CSU-Pueblo sophomore Justin DeHerrera said, “It’s awesome to see like how big our school is growing just sports-wise, school-wise, academically-wise.”
CSU-Pueblo Vice President for Enrollment Management, Communication and Student Affairs Chrissy Holliday said, “We’ve had a few years of stagnant or declining enrollment and that’s something that we’ve worked really hard to change.”
2018 fall enrollment figures revealed an increase in new students as well as record-setting freshmen retention.
“Our student retention was about 68 percent…we’ve really re-engaged in the community. We’ve made a concerted effort to refocus on southern Colorado and actually the southwestern part of the U.S., and that’s where we saw our growth.”
More out of state students are coming to the university, but predominantly, the campus is made up of Coloradans.
DeHerrera said, “I picked CSU-Pueblo just because I grew up here.”
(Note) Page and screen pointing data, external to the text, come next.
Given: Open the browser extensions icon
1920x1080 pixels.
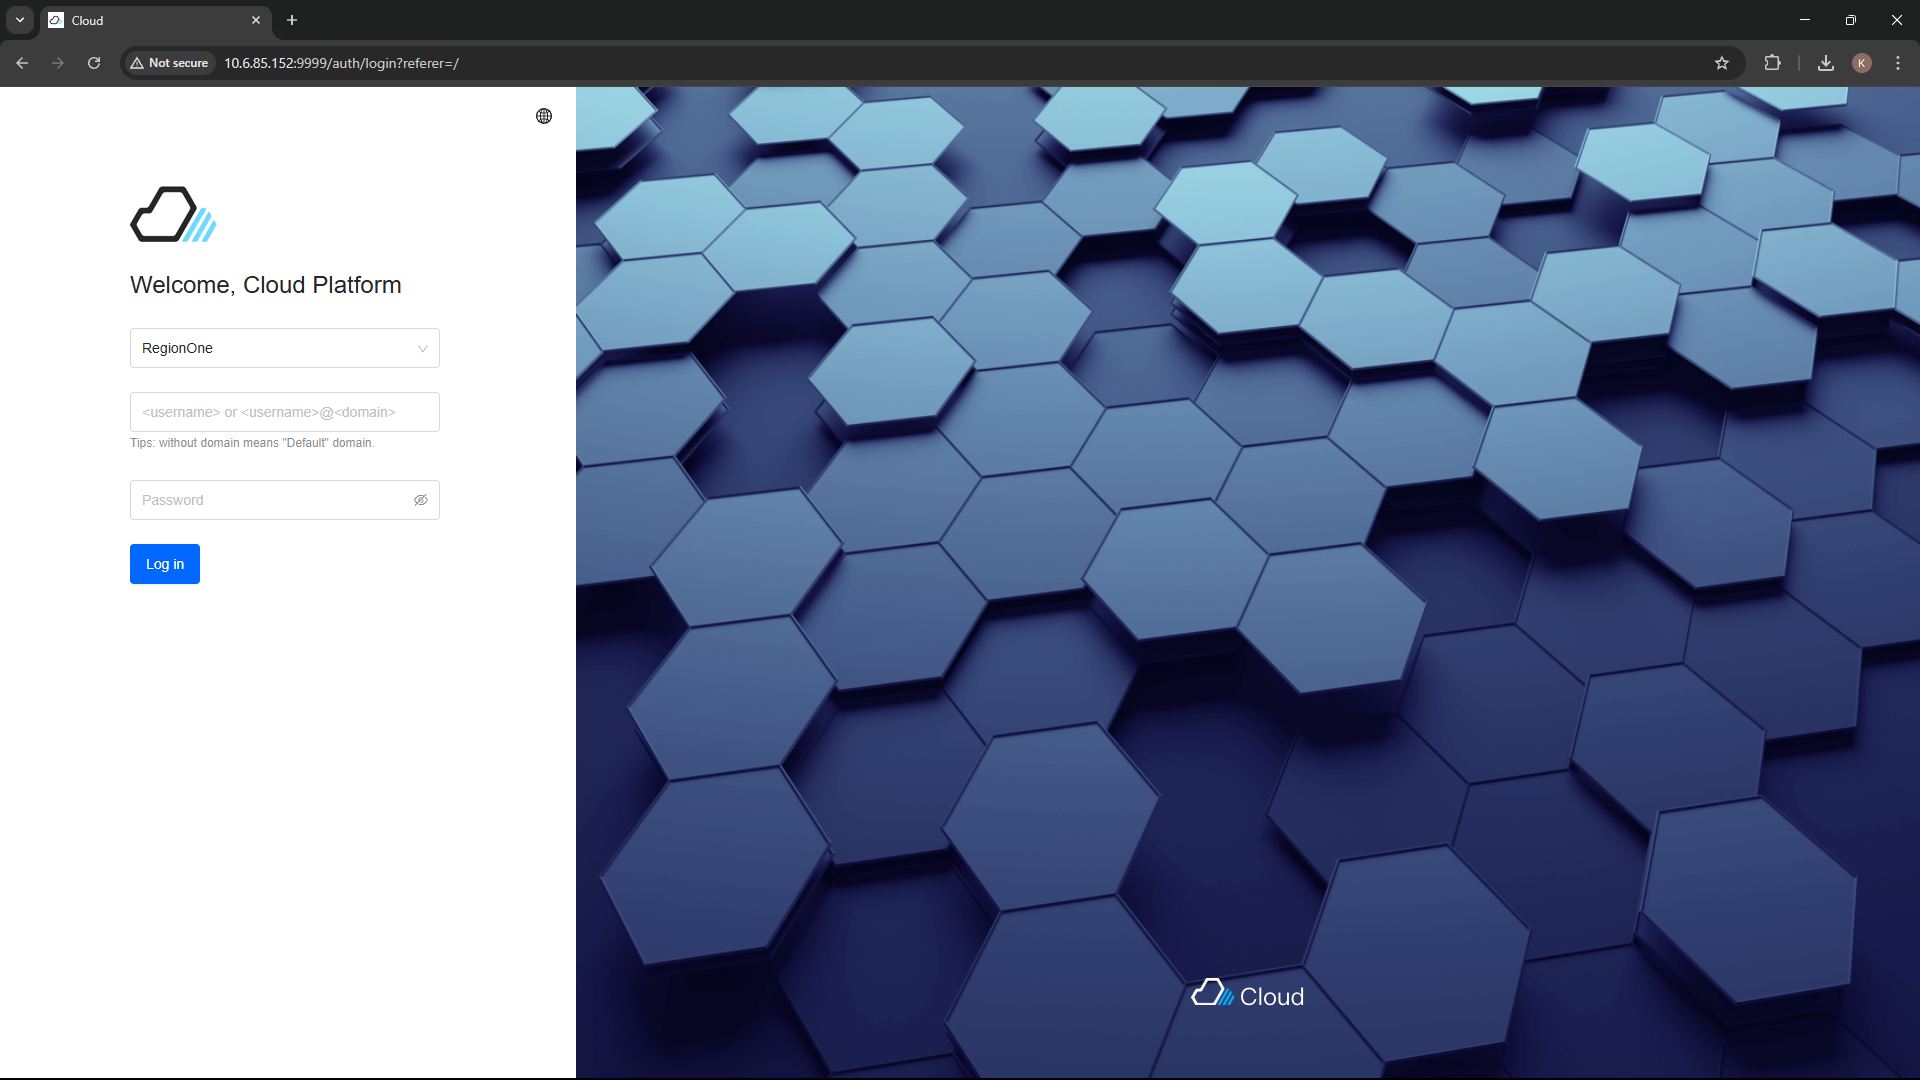Looking at the screenshot, I should pyautogui.click(x=1772, y=63).
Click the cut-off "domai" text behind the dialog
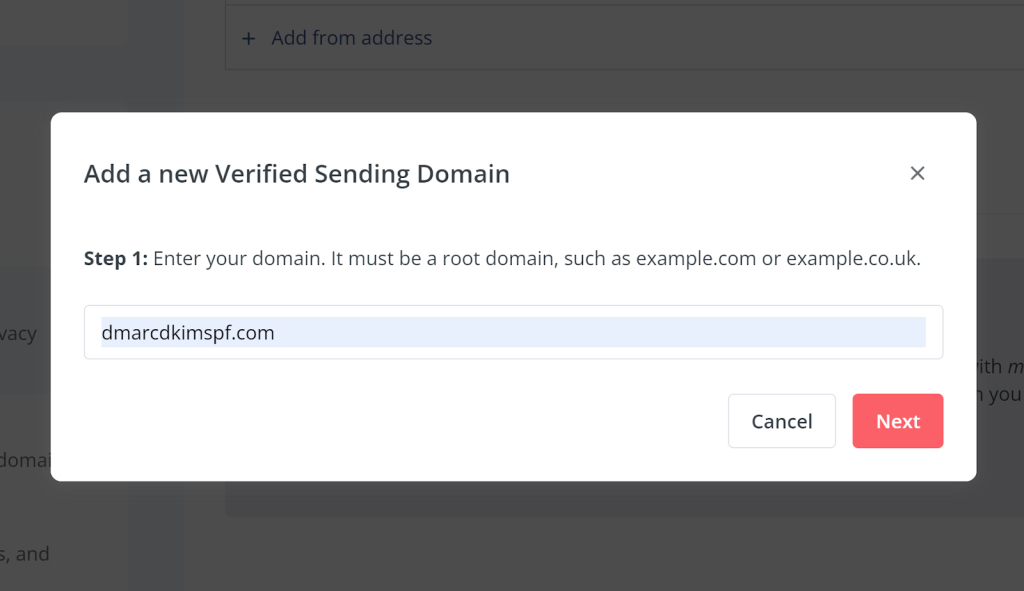Viewport: 1024px width, 591px height. (x=25, y=460)
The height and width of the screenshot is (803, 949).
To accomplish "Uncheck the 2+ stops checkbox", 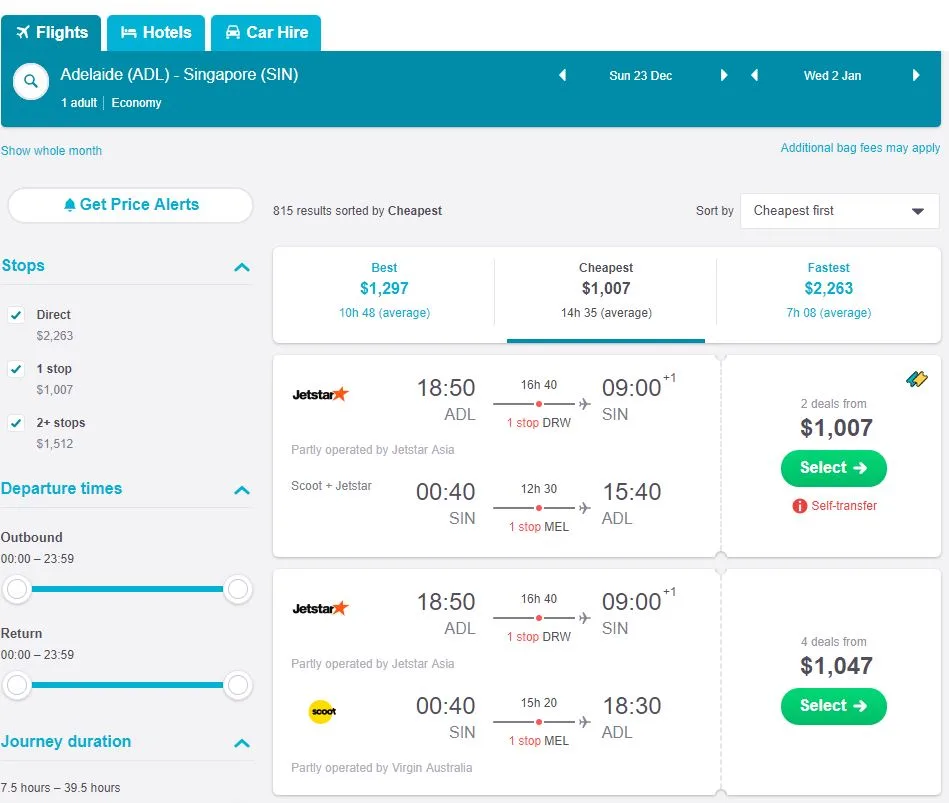I will pos(16,423).
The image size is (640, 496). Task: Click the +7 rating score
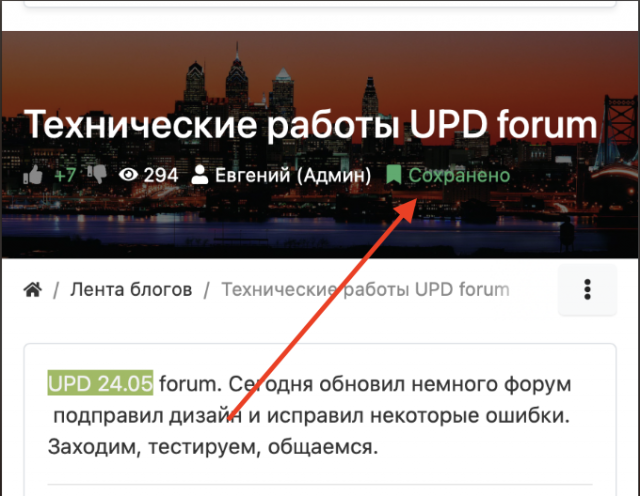coord(65,175)
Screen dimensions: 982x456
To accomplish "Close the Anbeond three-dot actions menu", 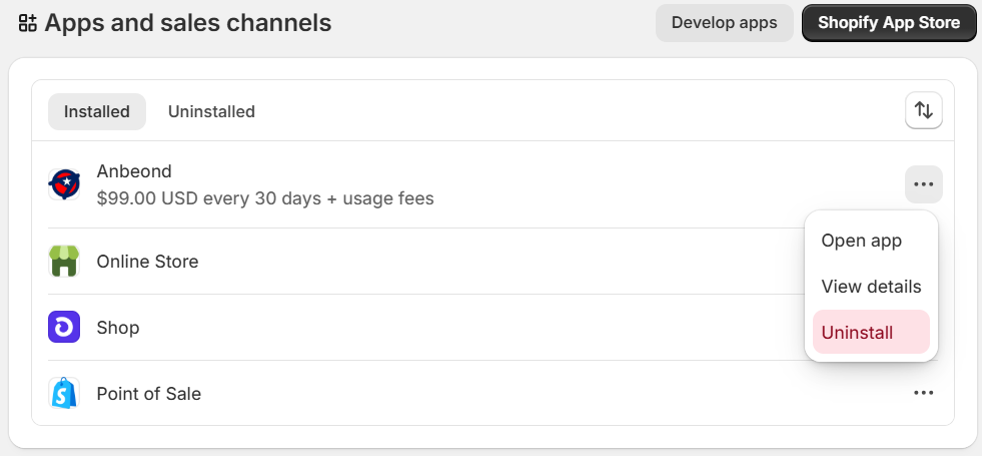I will (923, 184).
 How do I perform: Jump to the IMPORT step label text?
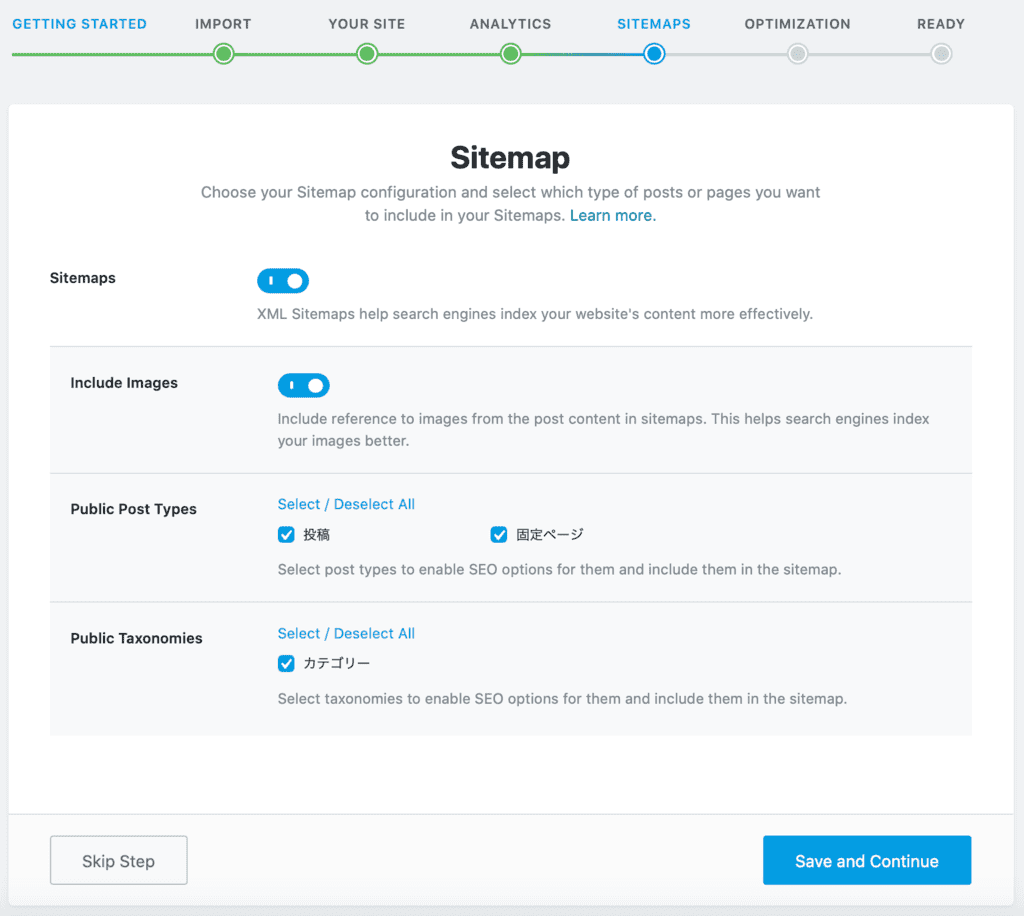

Pueblo County’s marijuana-funded scholarships may also be a factor as to why locals are sticking around.
Holliday said, “We have seen very small incremental growth in Pueblo County this year so there’s a chance that that had something to do with it.”
For UCCS, the more than 12,500 students enrolled this fall brings the university up 1% compared to last year and into its 12th straight year of growth. There are 2,023 freshmen which is the second-largest class in history.
Director of Admissions Chris Beiswanger said, “People like living in Colorado Springs. It’s a great place to be and so we have a lot of local students that will choose here versus other places.”
Sophomore Ronan Witte said, “I’m from Colorado Springs.”
All 50 states are represented at UCCS.
Beiswanger said students are coming from “California, Texas, Hawaii, Arizona and the Midwest.”
Senior Bryce Whittle said, “I’m from Salt Lake City, Utah.”
Students are coming for a variety of reasons.
Witte said, “I wanted to actually get as far away as possible, but after I toured UCCS I realized I love the campus and the people here are really here for your success.”
Whittle said, “This is the only university that I felt like I could live at and go to.”
Unique programs like exercise science and engineering, and business remaining the top major are also factors.
To keep this momentum going CSU-Pueblo said it will be looking at data to see what worked in order to build on that success.
For UCCS it’s about stability and keeping a strong focus on students to make sure their experience is successful.